I saw it in action – a guy is building a LEO. He starts with the empty wood cabinet, on a trolley, and visits the bays for each part required. A job packet of serial numbered test sheets is collected on the way. Each component has already been tested. At the end of the line, he signs it off to Quality Control, where the system is put through a set of tests.

Along the way every component comes with a test report, so at the end of assembly there is quite a packet of paperwork which is then all scanned and digitally attached to the serial number.

Prior this the electronics module (containing amplifier and processing, as every Meyer product is self amplified) has been to hell and back – courtesy of a test rig that bakes and freezes (zero to 50 degrees C) which I am told trends to identify any loose or out of tolerance items.

Quality Control answer to Helen Meyer, who has a major role in compliance and oversight and of course is a co-founder. The message I see is that test and monitoring of performance of components and systems is a major investment at Meyer. Manufacturing in this era usually relies on sample testing of batches, but at Meyer they test every component, then they test every manufactured item.

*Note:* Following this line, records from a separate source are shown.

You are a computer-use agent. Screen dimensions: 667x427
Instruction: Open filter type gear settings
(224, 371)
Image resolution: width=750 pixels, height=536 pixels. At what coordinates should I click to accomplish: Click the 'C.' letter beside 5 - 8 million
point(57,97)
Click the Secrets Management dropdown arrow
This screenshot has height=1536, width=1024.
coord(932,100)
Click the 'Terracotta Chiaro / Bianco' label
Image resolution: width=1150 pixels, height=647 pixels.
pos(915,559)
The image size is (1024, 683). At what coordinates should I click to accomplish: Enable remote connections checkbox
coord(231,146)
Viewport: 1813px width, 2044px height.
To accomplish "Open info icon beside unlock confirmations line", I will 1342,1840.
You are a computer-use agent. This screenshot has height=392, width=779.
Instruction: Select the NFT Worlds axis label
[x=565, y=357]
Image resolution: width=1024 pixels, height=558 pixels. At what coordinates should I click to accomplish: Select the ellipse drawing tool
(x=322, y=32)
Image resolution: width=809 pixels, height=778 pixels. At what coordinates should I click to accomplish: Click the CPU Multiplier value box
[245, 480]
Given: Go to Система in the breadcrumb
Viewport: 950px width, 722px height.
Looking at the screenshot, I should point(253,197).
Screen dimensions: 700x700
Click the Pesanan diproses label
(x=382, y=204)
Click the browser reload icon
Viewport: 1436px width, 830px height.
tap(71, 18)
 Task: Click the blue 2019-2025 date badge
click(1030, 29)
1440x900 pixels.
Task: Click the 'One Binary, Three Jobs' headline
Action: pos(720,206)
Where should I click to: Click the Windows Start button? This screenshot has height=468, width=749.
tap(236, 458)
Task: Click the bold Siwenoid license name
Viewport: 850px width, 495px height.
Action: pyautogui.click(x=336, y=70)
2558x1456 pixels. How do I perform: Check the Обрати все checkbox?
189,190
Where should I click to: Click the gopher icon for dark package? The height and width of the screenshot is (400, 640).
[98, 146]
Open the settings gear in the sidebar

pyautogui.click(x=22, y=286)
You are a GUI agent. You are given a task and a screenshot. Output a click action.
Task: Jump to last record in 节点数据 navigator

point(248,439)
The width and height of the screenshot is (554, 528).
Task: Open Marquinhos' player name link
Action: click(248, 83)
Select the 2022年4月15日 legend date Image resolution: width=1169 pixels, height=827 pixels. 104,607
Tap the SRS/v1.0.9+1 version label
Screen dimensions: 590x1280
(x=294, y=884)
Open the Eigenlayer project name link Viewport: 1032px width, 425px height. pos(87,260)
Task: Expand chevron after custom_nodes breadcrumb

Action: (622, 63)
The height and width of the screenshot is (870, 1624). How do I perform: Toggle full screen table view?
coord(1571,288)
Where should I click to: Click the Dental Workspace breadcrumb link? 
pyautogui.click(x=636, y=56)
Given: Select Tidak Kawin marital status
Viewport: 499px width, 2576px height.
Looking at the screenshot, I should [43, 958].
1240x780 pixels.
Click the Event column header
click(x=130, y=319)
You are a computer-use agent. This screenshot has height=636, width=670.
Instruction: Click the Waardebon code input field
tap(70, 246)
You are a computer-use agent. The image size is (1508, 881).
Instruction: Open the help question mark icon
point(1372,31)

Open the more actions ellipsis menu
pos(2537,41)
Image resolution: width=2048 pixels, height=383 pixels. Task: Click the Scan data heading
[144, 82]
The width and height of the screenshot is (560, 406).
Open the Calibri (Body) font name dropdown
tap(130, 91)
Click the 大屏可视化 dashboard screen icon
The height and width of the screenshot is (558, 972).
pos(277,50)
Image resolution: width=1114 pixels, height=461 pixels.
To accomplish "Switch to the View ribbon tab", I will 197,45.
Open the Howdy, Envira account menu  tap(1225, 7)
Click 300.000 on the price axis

Over at the final test zone, all systems are run up in one of several test chambers, where they need to meet tight (and secret) company tolerances otherwise they are not shipped. Because the components and sub assemblies have already been tested, it is rare for a final product to fail.

If any variation at all exists it can be compared, as they keep a ‘master’ of each product in hand for comparison testing. This way, one master of everything is there for real time comparison tests, just in case. This eliminates specification fade.

In the electronics factory, every finished amplifier or processors (such as Galileo) are run through the hot and cold oven, ranging from zero to 50 degrees Celsius, whilst running. John says this is the only way to truly test fit, fixing, wiring and components.

We walk through research and development, and John jokes that he will use the ‘Men in Black’ pen on me after. It must have worked because I didn’t see anything, despite the department being large.

Luna room. The facility is spread out with cosmos inspired naming

Luna room. The facility is spread out with cosmos inspired naming

The tour winds through a listening room, beautifully furnished with paintings of the cosmos. It has some nasty concrete walls, including a hob several metres down from the ceiling.

In here is a Cal 96, a steerable column array and this room is perfect to demonstrate what it does. In normal mode, it acts like a column array and disperses audio straight ahead in a 120 x 30 degree pattern. The room sounds nasty, since a lot of that audio is coming right back off the concrete hob and the back wall. Flipping a switch to steer the audio down to the listener radically improves the acoustic. The difference is startling.

John points out that Cal is accurate up to 10kHz, which is a lot of steering, and thus sounds ‘more musical’. I can only agree.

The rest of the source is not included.